On November 1, 2010, Alberta will see new Rules of
Court (the "Rules") come into force. The
drafters of the Rules have recognized that society has an
interest in the effective, economically efficient use of its public
resources (such as the Courts) and that settlement reduces the
demands on the Courts. As such, one of the expressly stated
intended uses of the Rules is to encourage the parties to
resolve their claims themselves, by agreement, with or without
assistance, as early in the process as practicable. Accordingly, a
significant change to the Rules is the inclusion of a
requirement that an alternative dispute resolution
("ADR") process be participated in by the parties to an
While the precise form of ADR is largely left to the parties to
decide, there are some requirements, and only certain ADR processes
will meet the requirements. ADR can involve a Court process,
including judicial dispute resolution, or can involve a private or
government process, so long as an impartial third person is
involved. This will include private mediation. However,
negotiations between the parties themselves, however extensive, and
even if done in good faith, will not satisfy the Rules if
it does not involve an impartial third person.
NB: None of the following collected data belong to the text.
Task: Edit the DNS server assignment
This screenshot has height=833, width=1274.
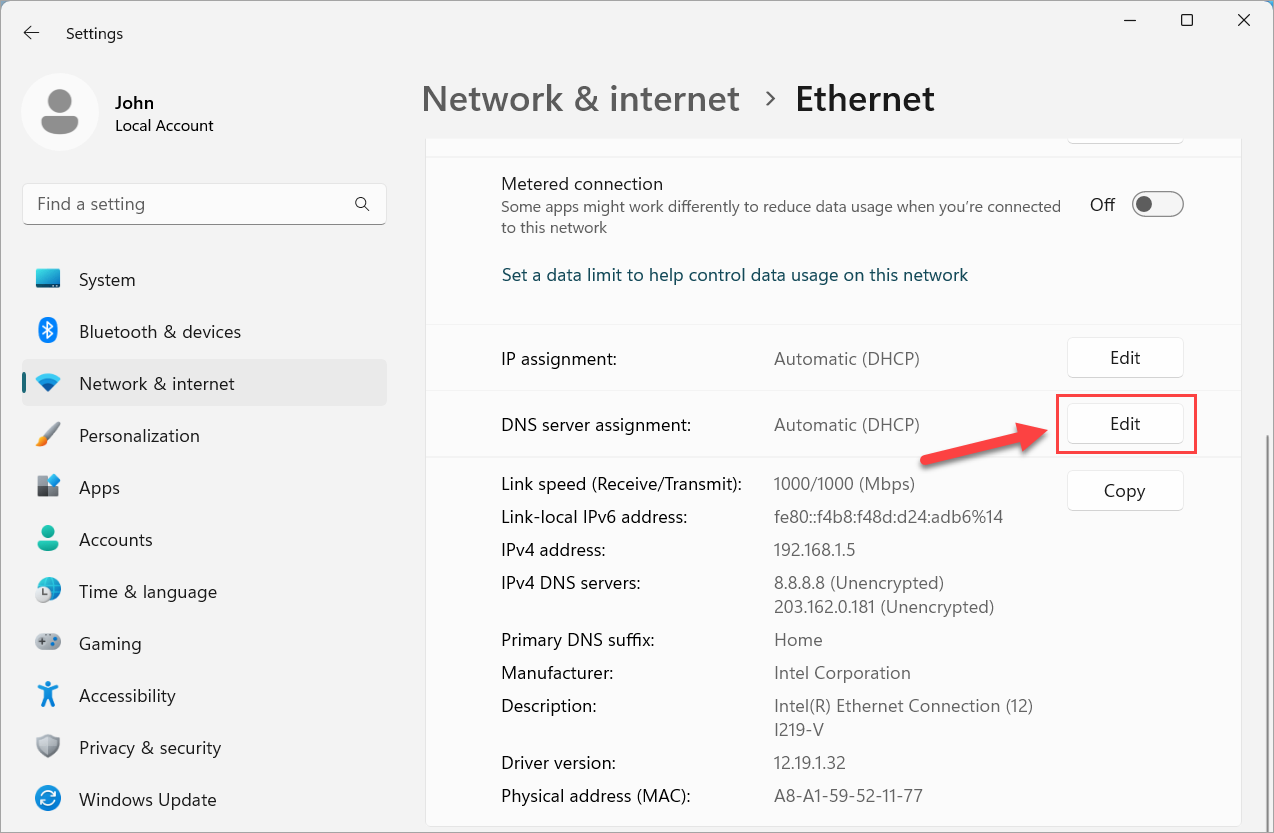Action: tap(1125, 423)
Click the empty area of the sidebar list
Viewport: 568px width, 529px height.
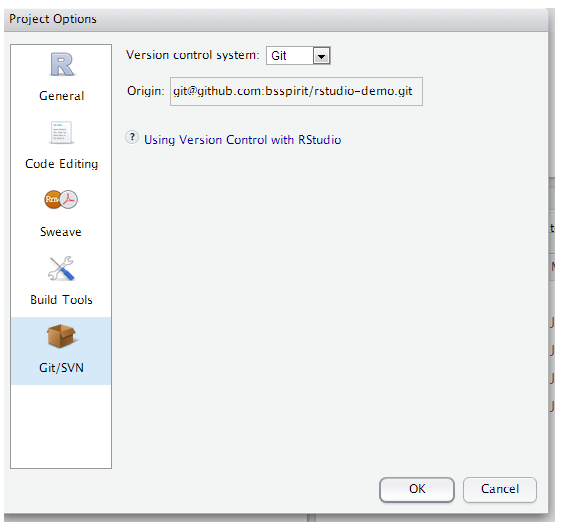point(61,426)
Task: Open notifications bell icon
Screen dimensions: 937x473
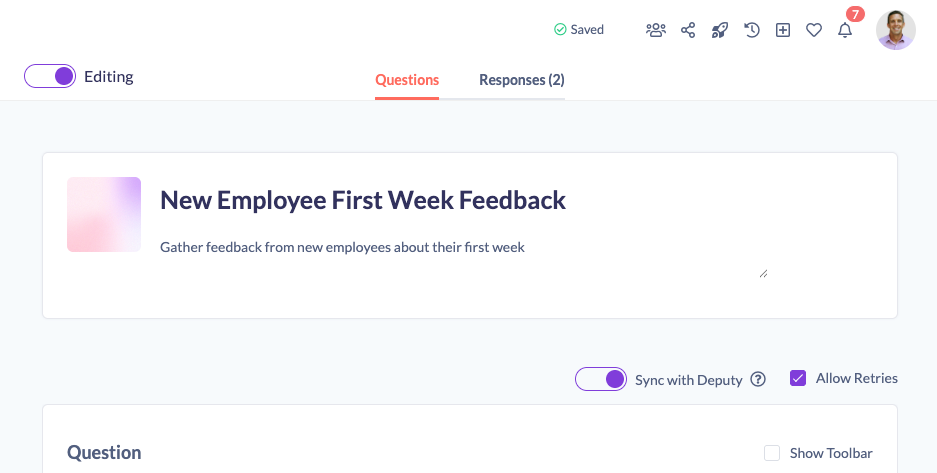Action: (x=845, y=30)
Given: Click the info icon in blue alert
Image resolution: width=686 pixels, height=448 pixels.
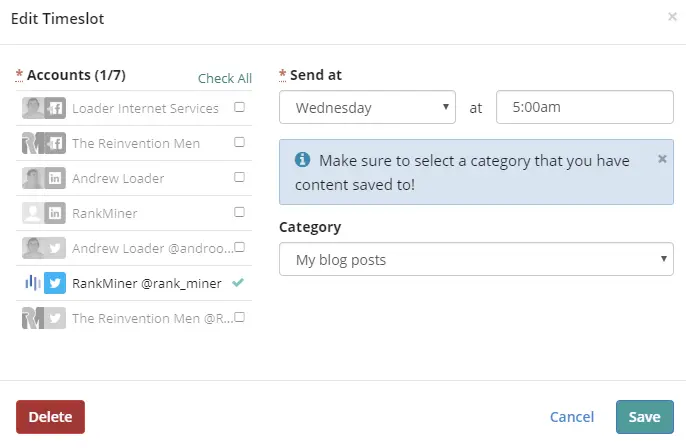Looking at the screenshot, I should pyautogui.click(x=302, y=160).
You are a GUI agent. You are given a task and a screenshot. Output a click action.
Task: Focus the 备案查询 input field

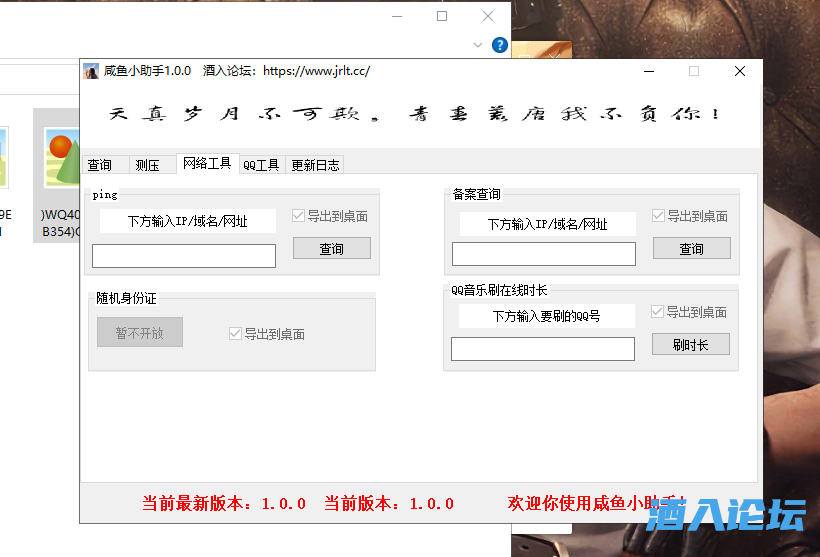[x=543, y=255]
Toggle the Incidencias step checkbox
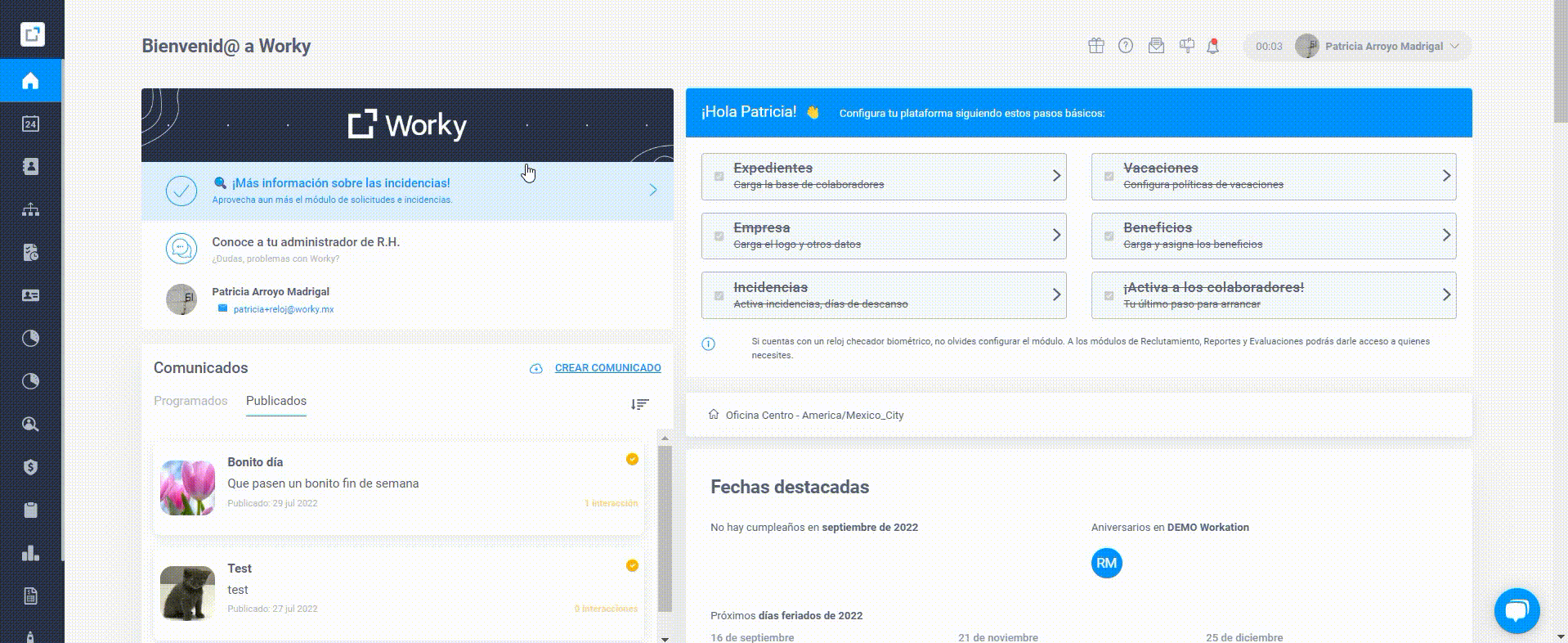 click(719, 296)
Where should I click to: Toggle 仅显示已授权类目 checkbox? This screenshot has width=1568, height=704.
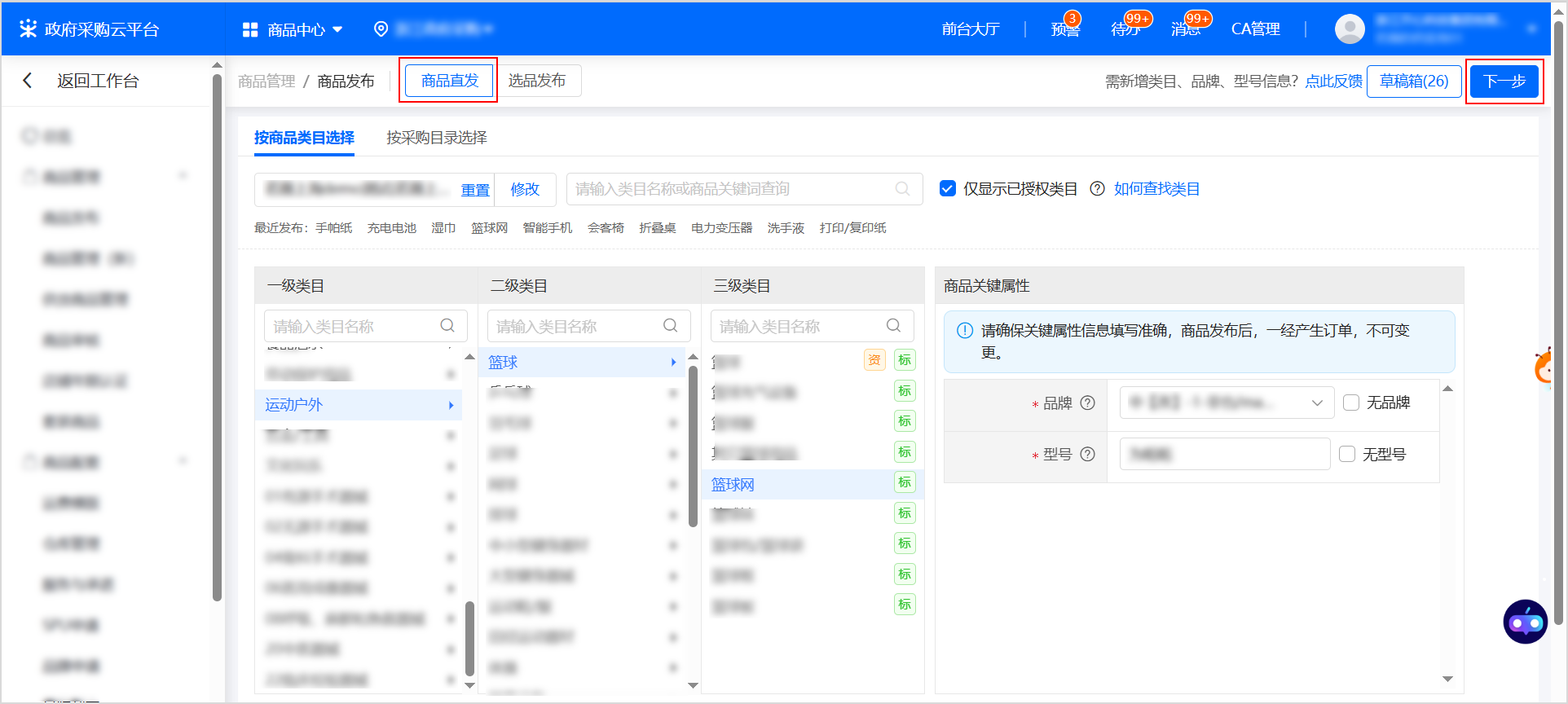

This requirement will have a significant effect on many actions,
as a trial date will not be assigned unless the parties certify
that an ADR process has been participated in, or the Court waives
the ADR requirement. However, a Court will only waive the ADR
requirement if the Court is satisfied of the applicability of one
of several listed criteria: ADR was done before the action was
commenced and further ADR would not be beneficial; the nature of
the claim is such that it is unlikely to result in an agreement;
there is a compelling reason why ADR should not be attempted; ADR
would be futile; or if the claim is of such a nature that a
decision by the Court is necessary or desirable. Only time will
tell how the Courts will apply this provision and how willing they
will be to waive the ADR requirement.
The ADR requirement will apply to all proceedings, both new and
existing, unless examinations for discovery have been completed
prior to November 1, 2010. While some may consider this requirement
unnecessary or unduly onerous, by requiring good faith
participation in an ADR process, it is hoped that litigation which
would otherwise drag on, or go through the expensive trial process,
can be resolved in a more efficient and expedited manner.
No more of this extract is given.